* _RECORDS TO PROCESS_
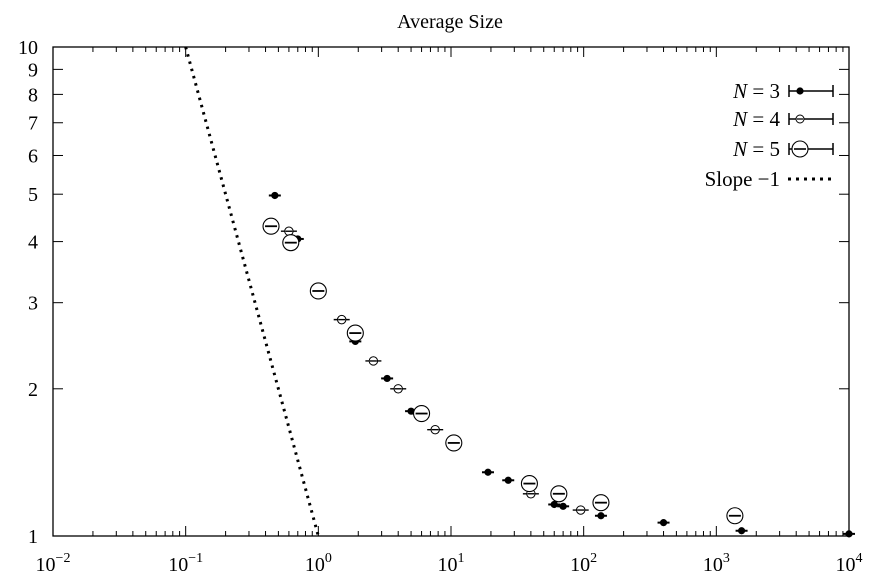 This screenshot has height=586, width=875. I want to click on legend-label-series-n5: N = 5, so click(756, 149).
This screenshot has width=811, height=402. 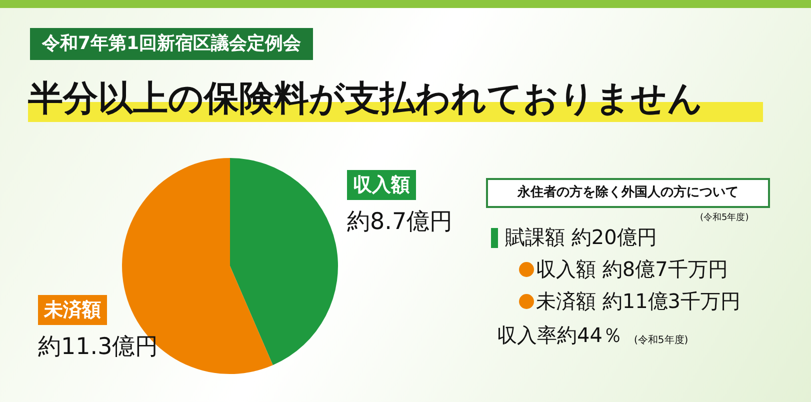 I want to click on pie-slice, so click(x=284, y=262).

--

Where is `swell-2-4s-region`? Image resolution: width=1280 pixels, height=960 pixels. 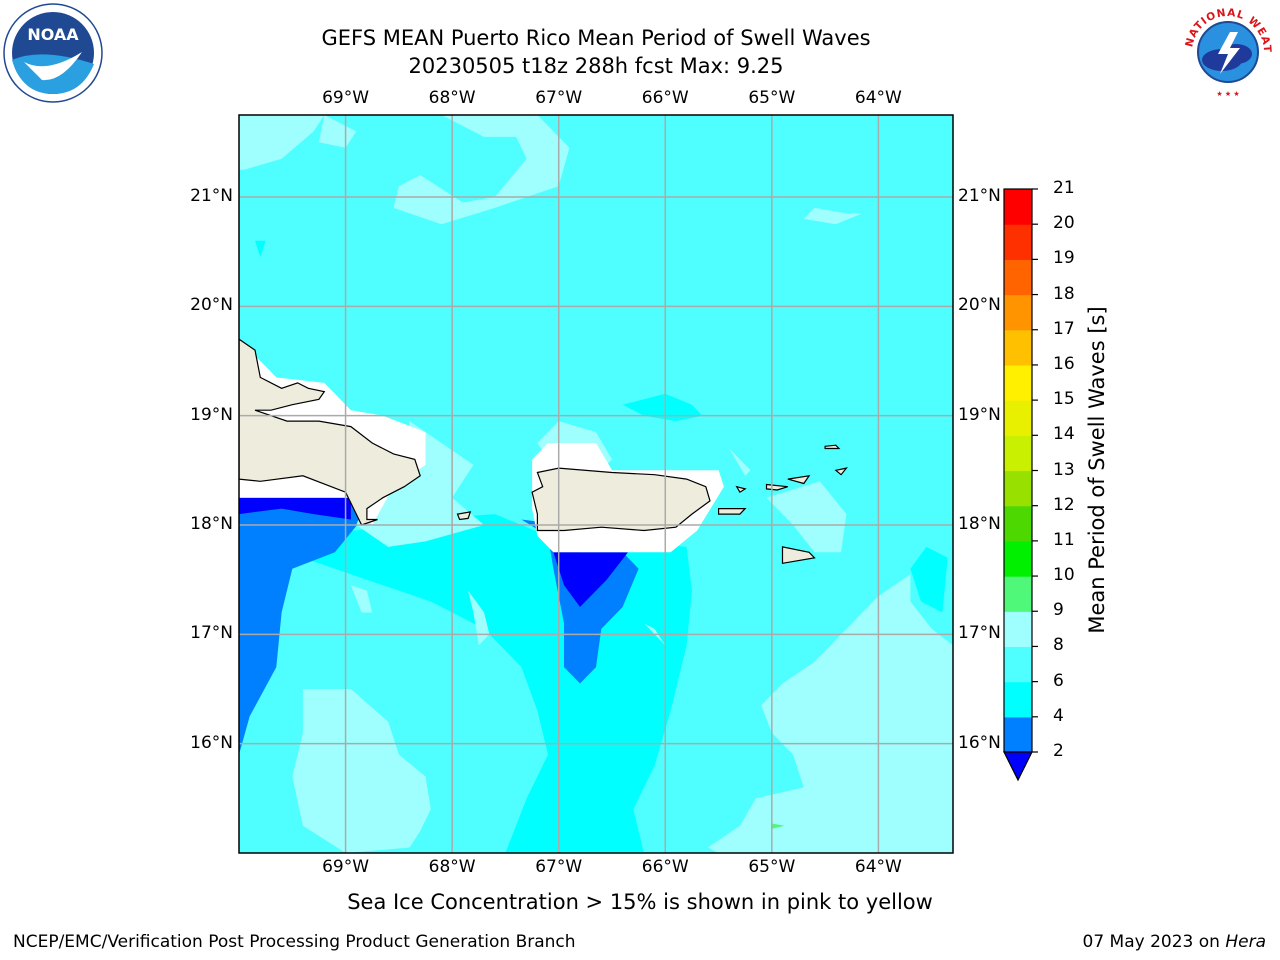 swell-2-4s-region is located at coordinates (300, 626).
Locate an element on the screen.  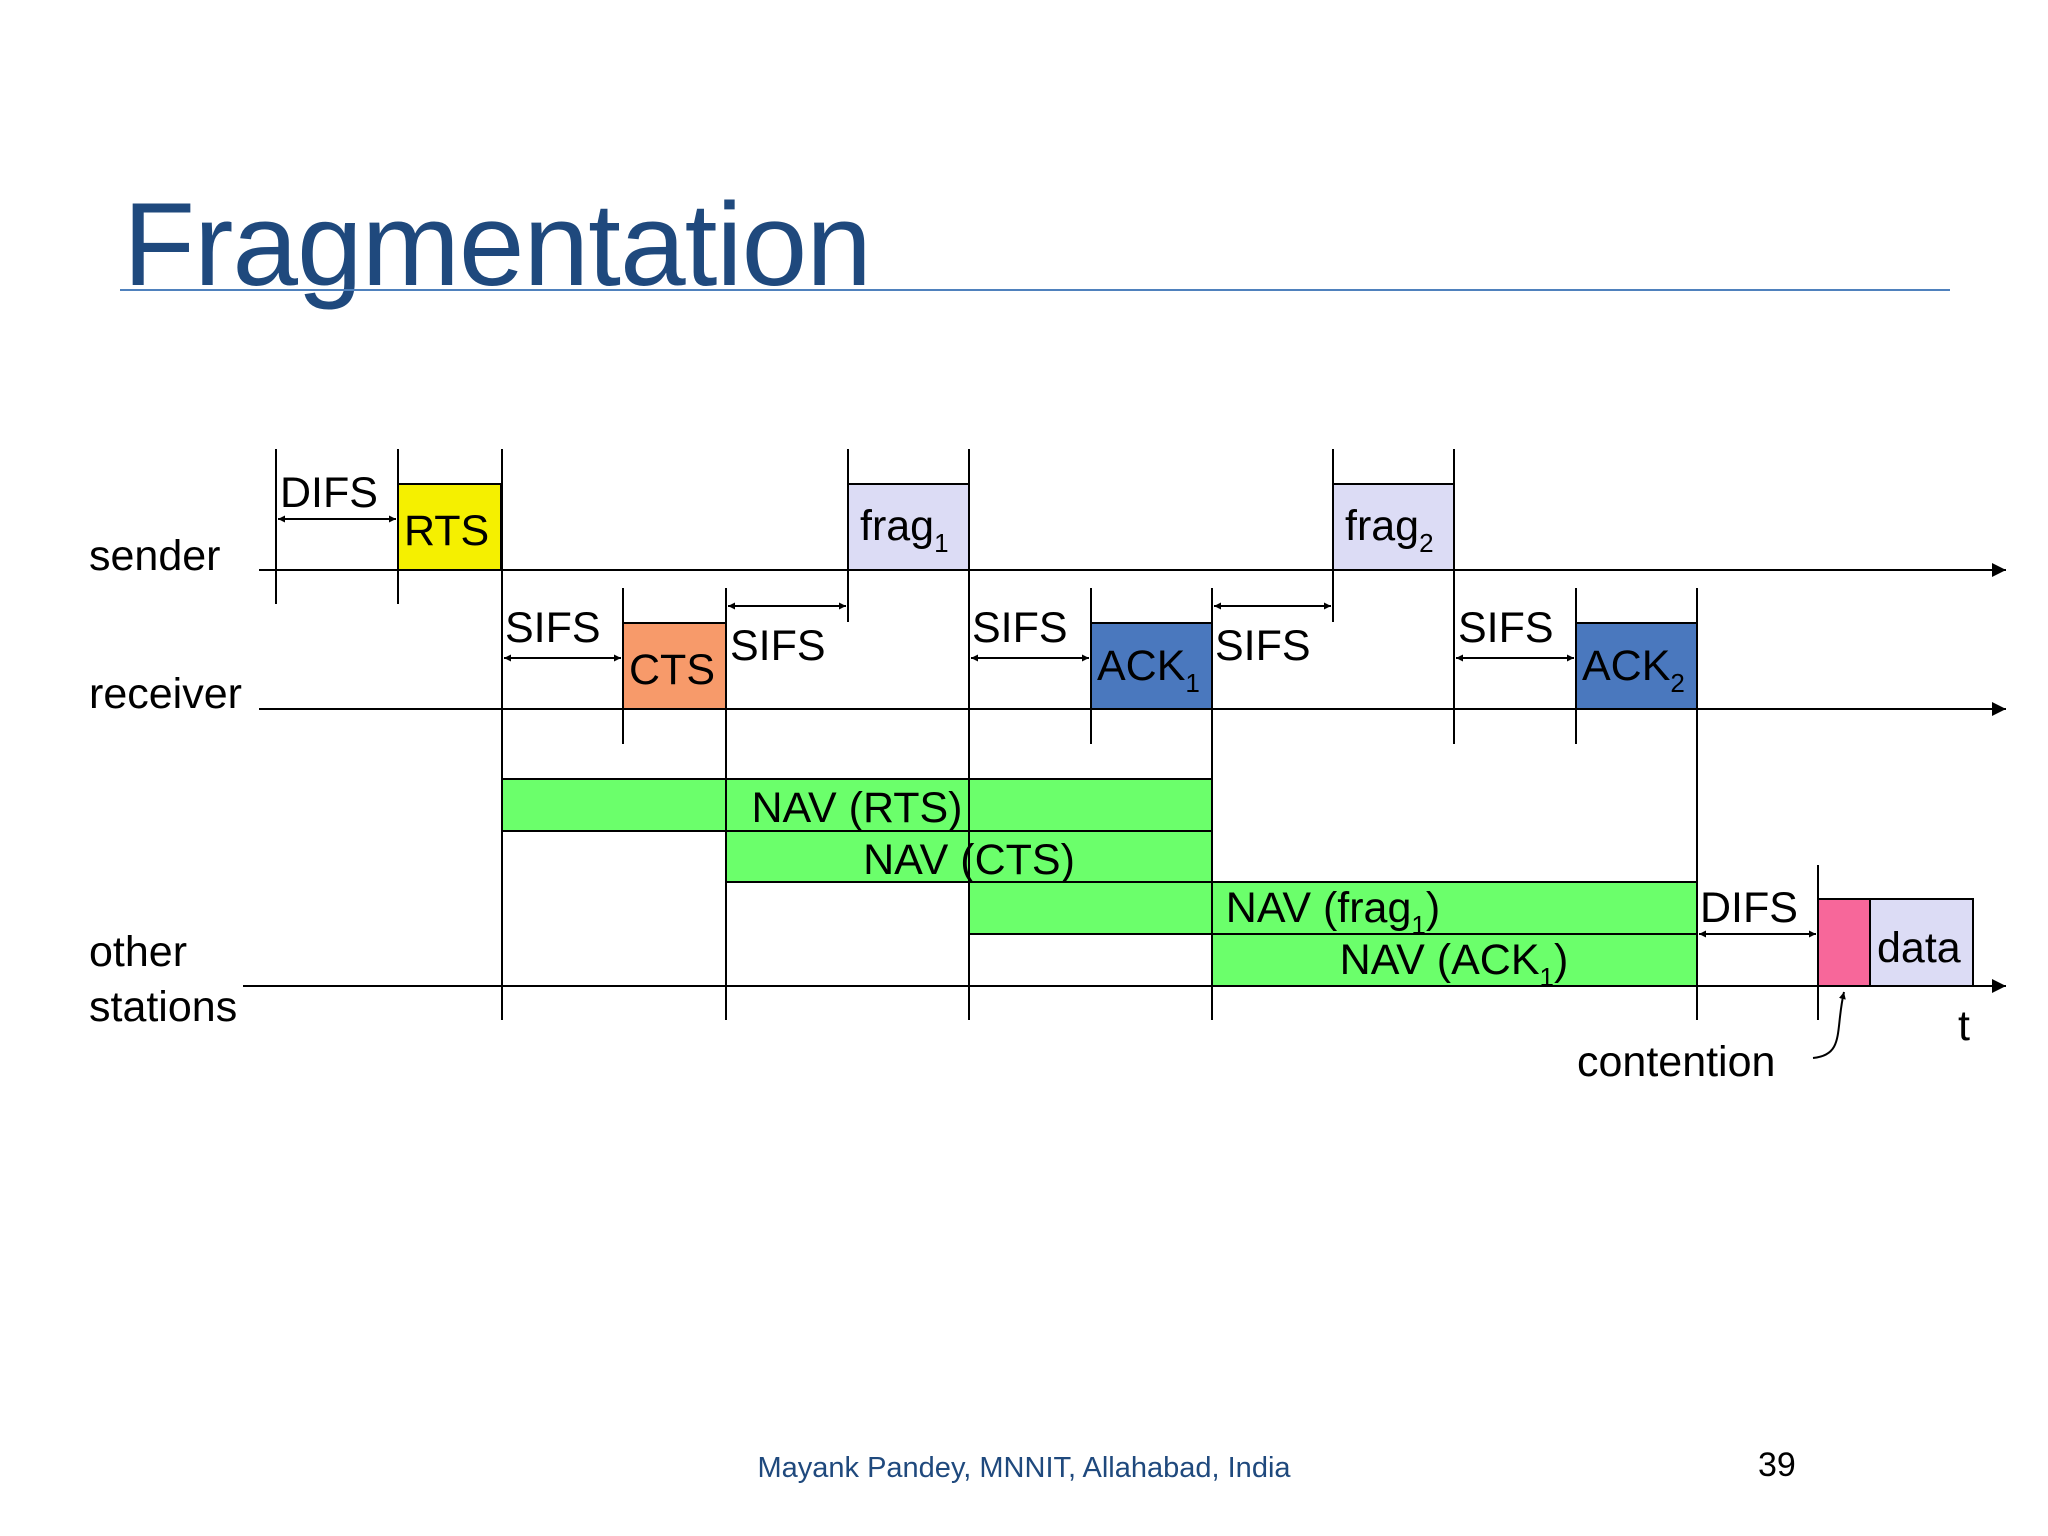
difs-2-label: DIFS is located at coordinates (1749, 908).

* * *

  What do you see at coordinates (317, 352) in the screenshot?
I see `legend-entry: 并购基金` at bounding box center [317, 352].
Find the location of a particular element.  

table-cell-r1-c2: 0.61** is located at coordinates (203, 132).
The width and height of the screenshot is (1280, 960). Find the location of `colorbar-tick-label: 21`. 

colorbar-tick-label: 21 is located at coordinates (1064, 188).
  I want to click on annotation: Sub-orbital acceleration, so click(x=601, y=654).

* _REQUEST_
Return the material from the line that contains "The width and" through the line that contains "I want to click on annotation: Sub-orbital", copied exactly, with both of those lines included.

* _YOUR RESPONSE_
The width and height of the screenshot is (1280, 960). Find the location of `colorbar-tick-label: 21`. 

colorbar-tick-label: 21 is located at coordinates (1064, 188).
  I want to click on annotation: Sub-orbital acceleration, so click(x=601, y=654).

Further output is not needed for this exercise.